__Records for the exercise__:
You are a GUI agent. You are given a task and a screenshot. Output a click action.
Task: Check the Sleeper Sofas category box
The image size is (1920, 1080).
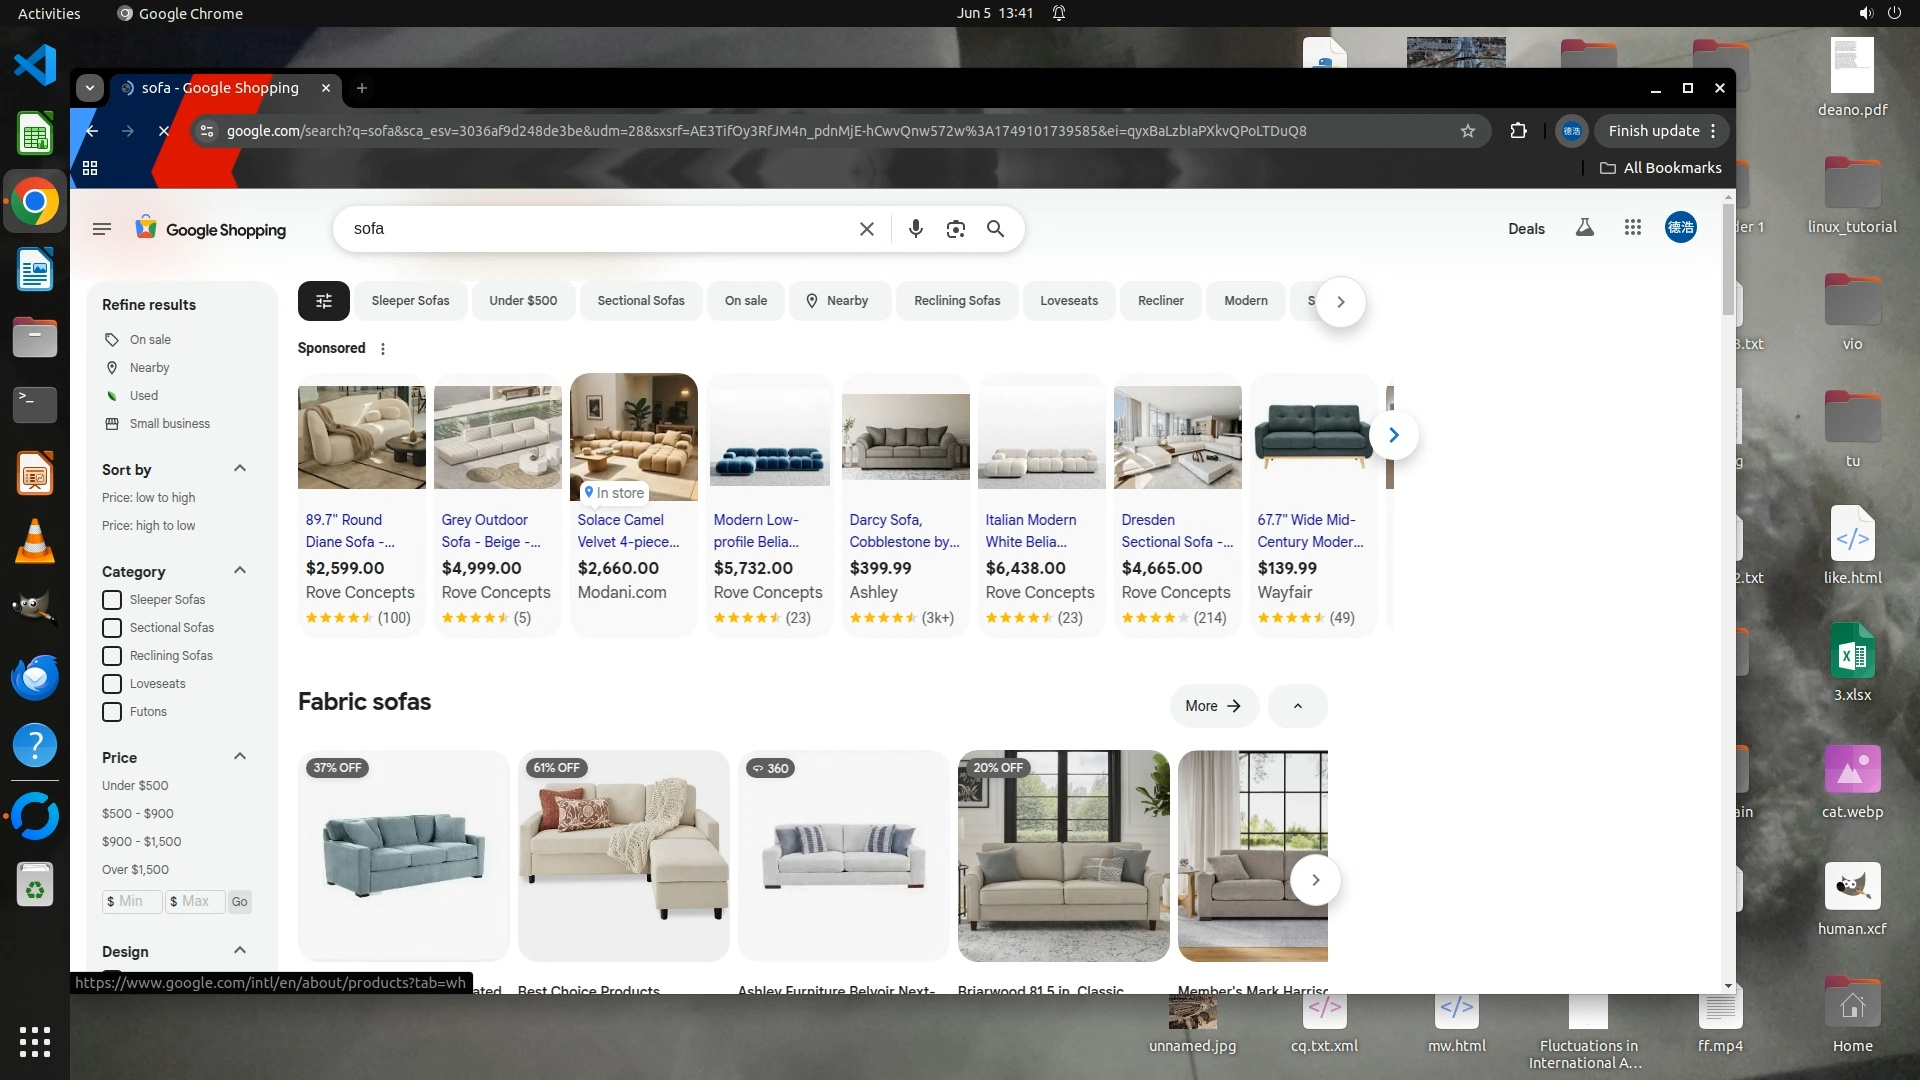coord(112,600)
* * *
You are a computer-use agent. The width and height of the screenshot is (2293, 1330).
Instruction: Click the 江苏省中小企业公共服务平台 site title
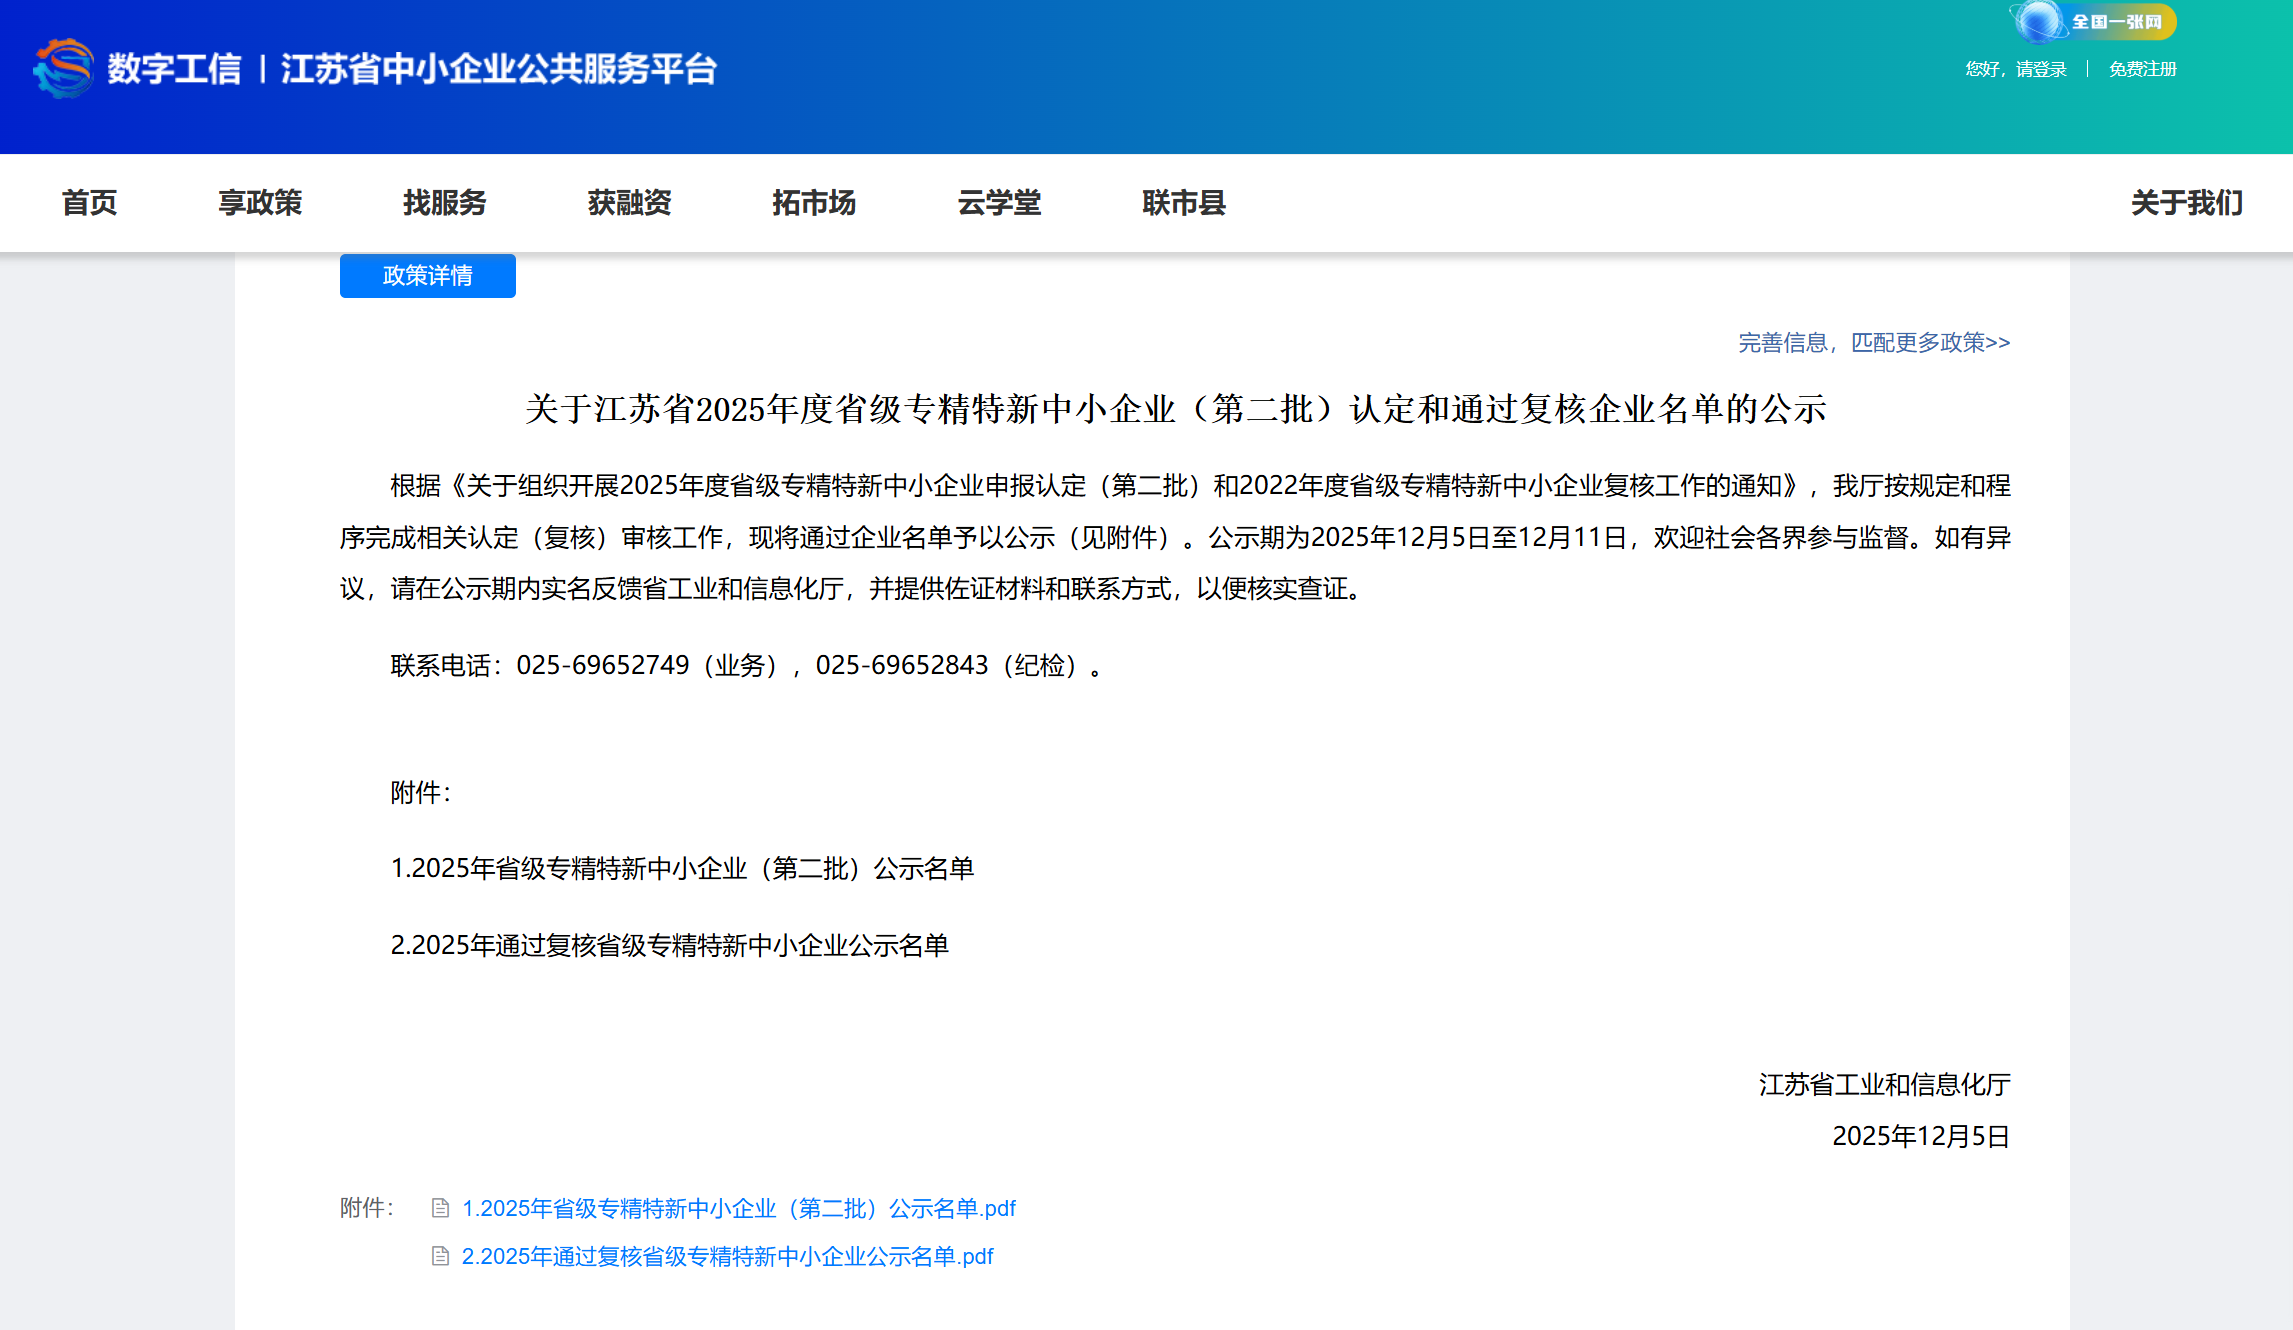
--
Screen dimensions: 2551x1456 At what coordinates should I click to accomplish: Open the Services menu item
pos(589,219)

__Action item__: If a line in the data above holds the word "agent", count it, and give only the final number.

__Solved exercise__: 2